### [WRITTEN INSTRUCTION]
Starting at the line that contains "This screenshot has" and continuing through the last of the rows, render each line as an item in a numbered list, skipping any blank lines and leaving the pictures out.

--- EXTRACTED MATERIAL ---

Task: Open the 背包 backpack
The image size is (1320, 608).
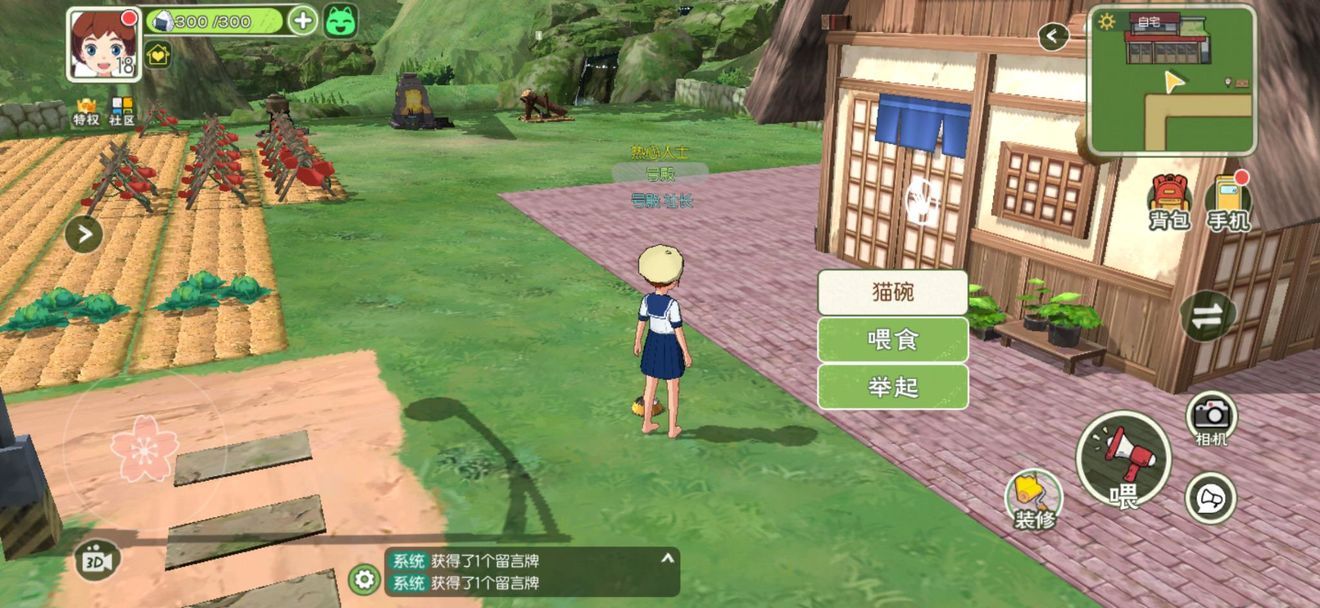Action: (x=1168, y=201)

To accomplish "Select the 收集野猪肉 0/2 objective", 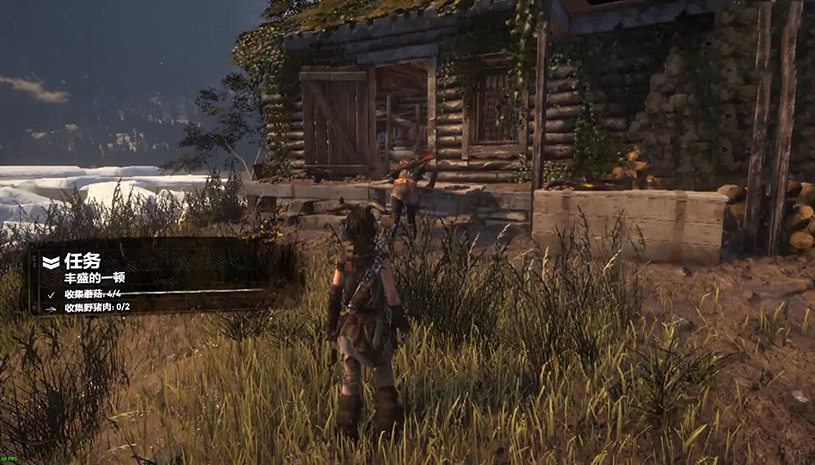I will 98,308.
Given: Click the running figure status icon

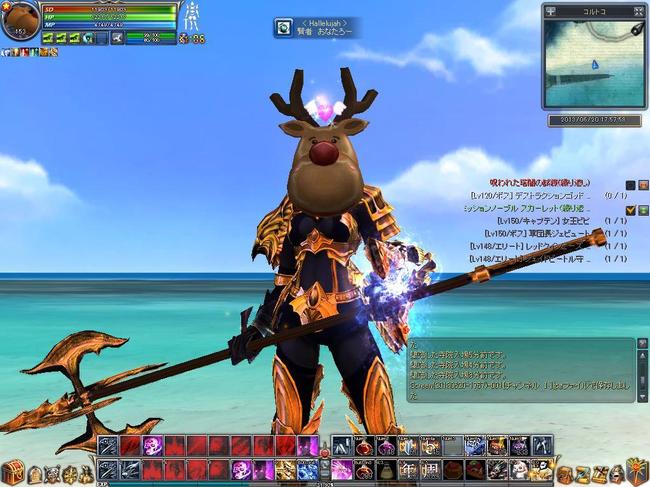Looking at the screenshot, I should 119,38.
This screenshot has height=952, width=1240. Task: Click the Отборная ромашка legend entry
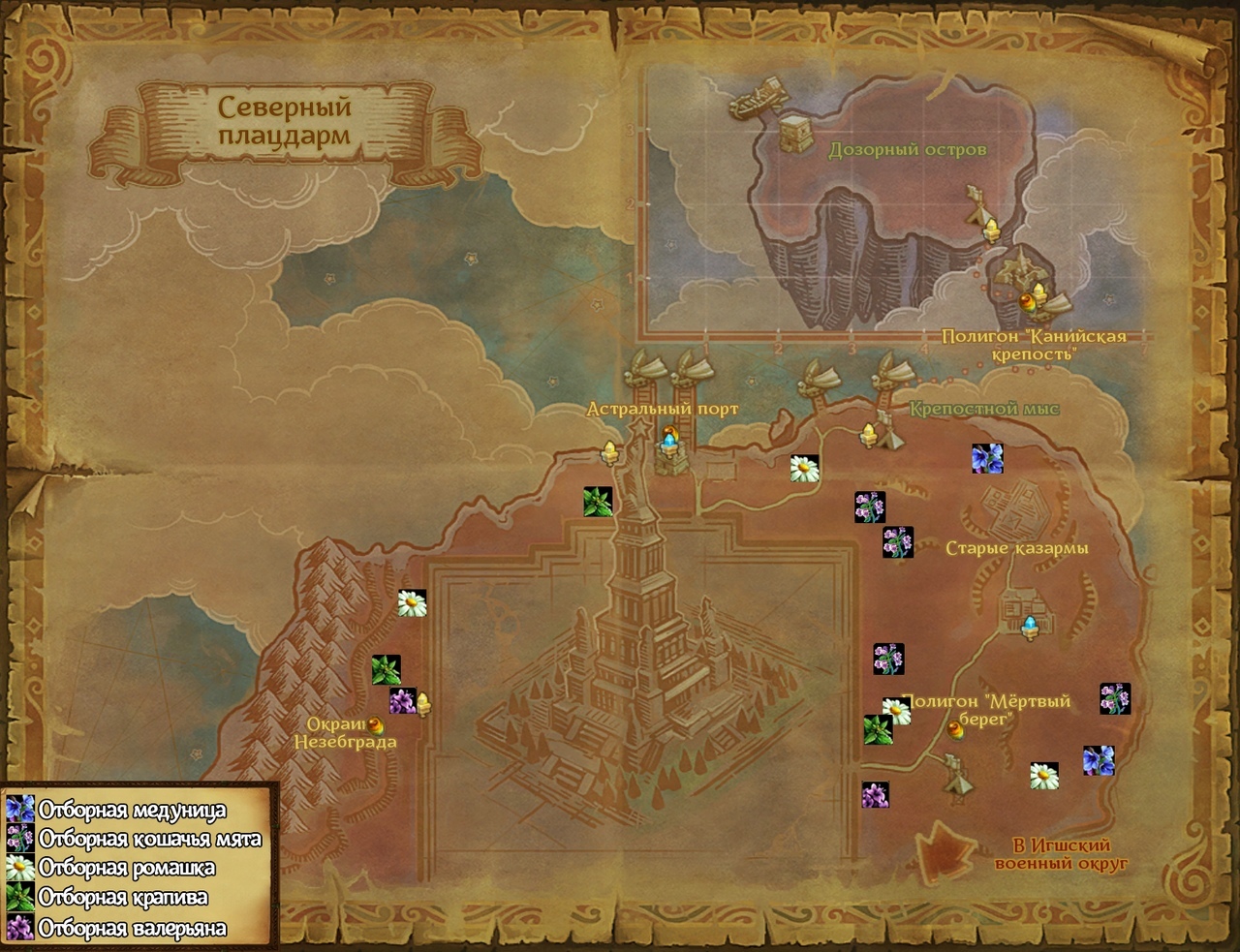point(127,868)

---

### [SOLVED EXERCISE]
1. This screenshot has height=952, width=1240. Task: Click the Отборная ромашка legend entry
2. point(127,868)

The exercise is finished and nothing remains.